Two cases require correction of unphysical artifacts in the pair potentials. The first case arises as $g(r)\rightarrow 0$ at small values of $r$ due to the excluded volume around each bead, leading to an undefined pair energy, which we replace with a short–range interaction of the form, $ar^{-9}+br+c$ . The short–range interaction is applied for $r<r_{0}$ , the poorly sampled region where less than a thousand pairs were observed, equivalent to $g(r)<1e-4$ in our systems. The parameters, $a$ , $b$ , and $c$ are then computed to enforce $C^{2}$ continuity in $U(r)$ at $r_{0}$ . The second case arises when the bandwidth, $w_{r}$ , is large compared with the grid spacing $\Delta r$ , which results in a spurious peak in the pair distribution function at $r=0$ that is caused when the kernel function decays to zero more slowly than the $r_{k}^{2}$ in the kernel estimate of the RDF given in Eq. (3). To resolve the issue, we used a similar extrapolation method as the first case with $r_{0}$ chosen so that $U(r_{0})=\mathrm{max}(U)/2$ , as shown in Figure 2.

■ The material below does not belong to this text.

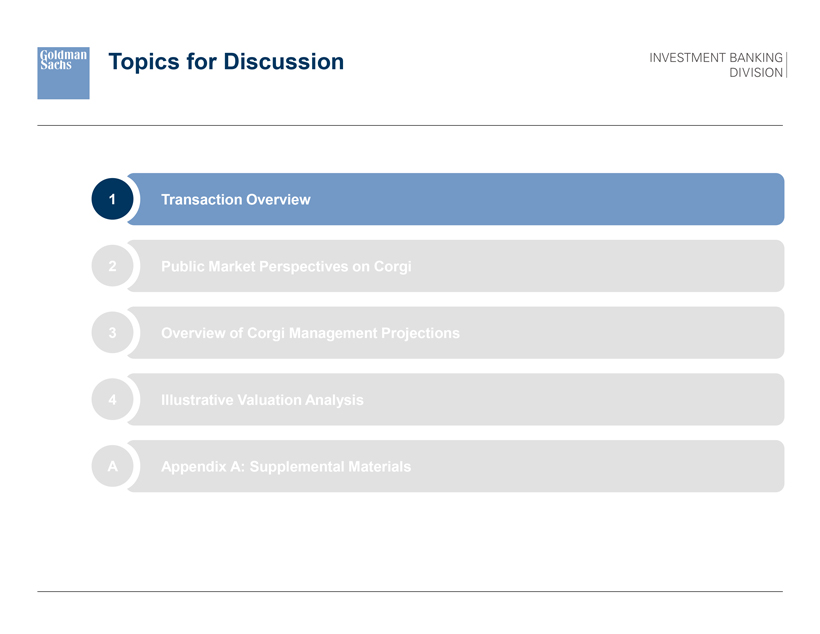
Task: Select the dark blue number 1 circle
Action: pos(113,199)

Low–probability regions, where less than fifty data points were observed or $\widehat{P}(l_{k},\theta_{k})<10^{-5}(\mathrm{rad}\cdot\mathrm{\AA})^{-1}$ , in the BADF also cause numerical difficulties when computing the potential energy and its updates. Zero or extremely small values in the BADF lead to either undefined values or erratic energy updates that can slow or preclude the convergence of the CG potential. Therefore, we extrapolate the bond–angle energy in the low–probability regions. Grid points $k$ , such that $\widehat{P}(l_{k},\theta_{k})<10^{-5}(\mathrm{rad}\cdot\mathrm{\AA})^{-1}$ , are placed in a set $\mathcal{T}$ and all remaining grid points are placed in a set $\mathcal{A}$ . Next, grid point $k$ with the largest number of known neighboring points in set $\mathcal{A}$ is selected. The neighbors of point $k$ are defined as all points $j$ such that $|l_{k}-l_{j}|<\delta_{l}$ and $|\theta_{k}-\theta_{j}|<\delta_{\theta}$ . The energy and derivatives at point $k$ , are then recomputed using biquadratic extrapolation from the known neighboring points and point $k$ is moved to set $\mathcal{A}$ . The patch size of the neighboring points was selected as $\delta_{l}=0.192$ Å and $\delta_{\theta}=0.176$ rad. This procedure is repeated until set $\mathcal{T}$ is empty.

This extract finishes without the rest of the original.